═════ THE DATA ═════

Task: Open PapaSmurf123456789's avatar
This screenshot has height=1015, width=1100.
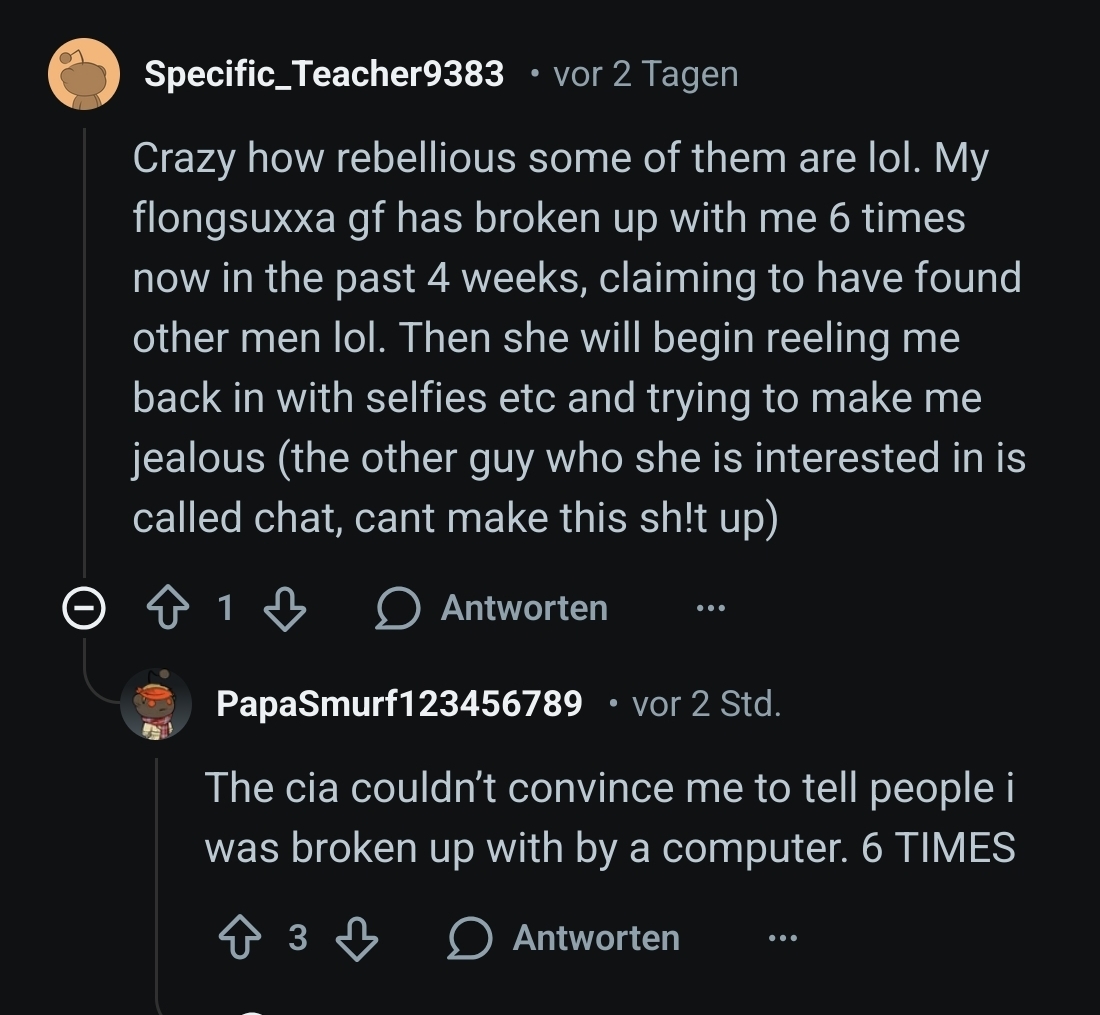Action: coord(156,705)
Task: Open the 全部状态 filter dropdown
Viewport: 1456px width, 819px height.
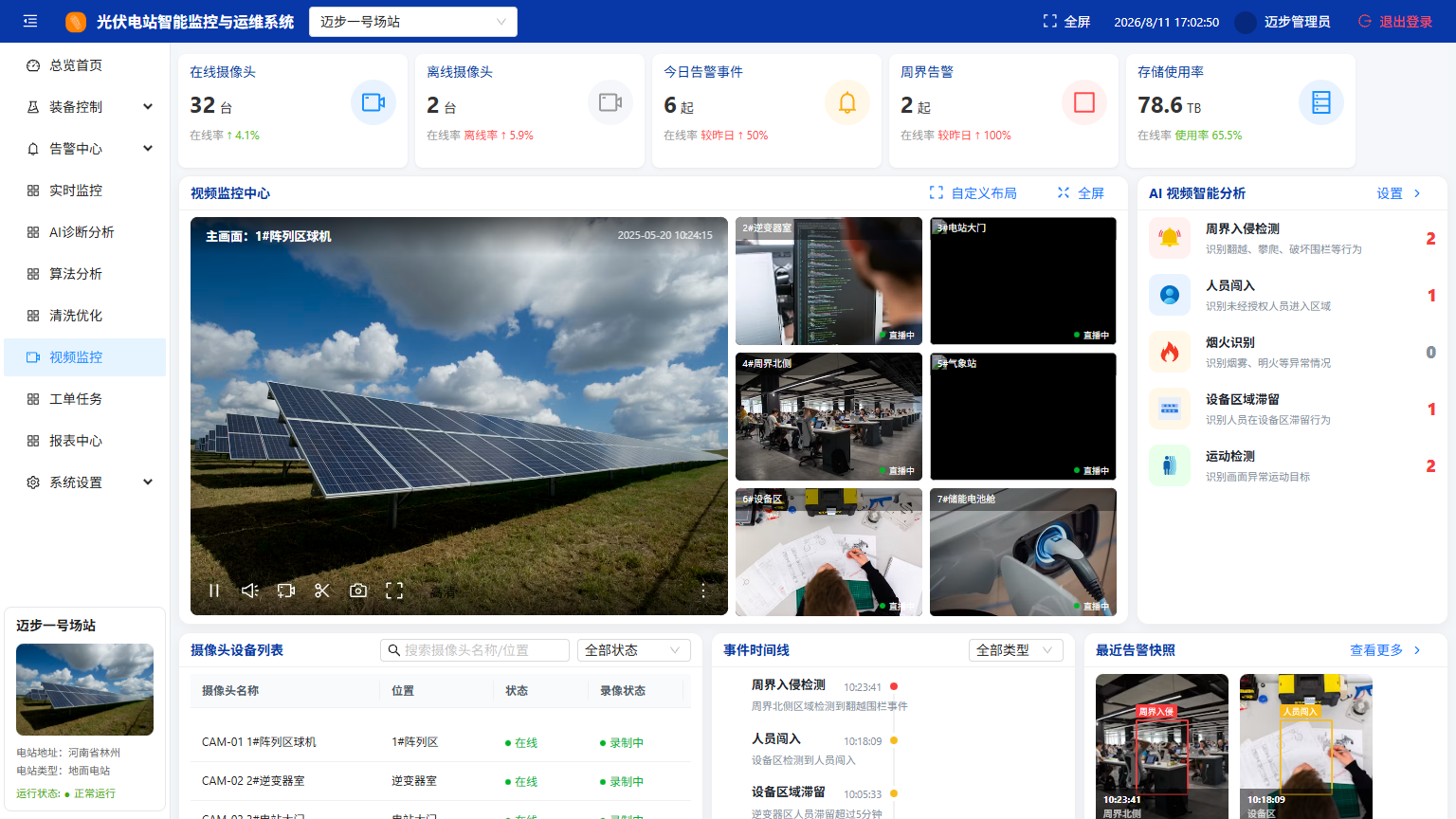Action: coord(633,650)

═════

**EXERCISE REQUIREMENTS:**
If a record contains a picture, drop the picture and repeat the rest exactly.

**COMPLETED TASK:**
Task: Open PapaSmurf123456789's avatar
This screenshot has height=1015, width=1100.
Action: coord(156,705)
Task: Open the 全部状态 filter dropdown
Viewport: 1456px width, 819px height.
Action: coord(633,650)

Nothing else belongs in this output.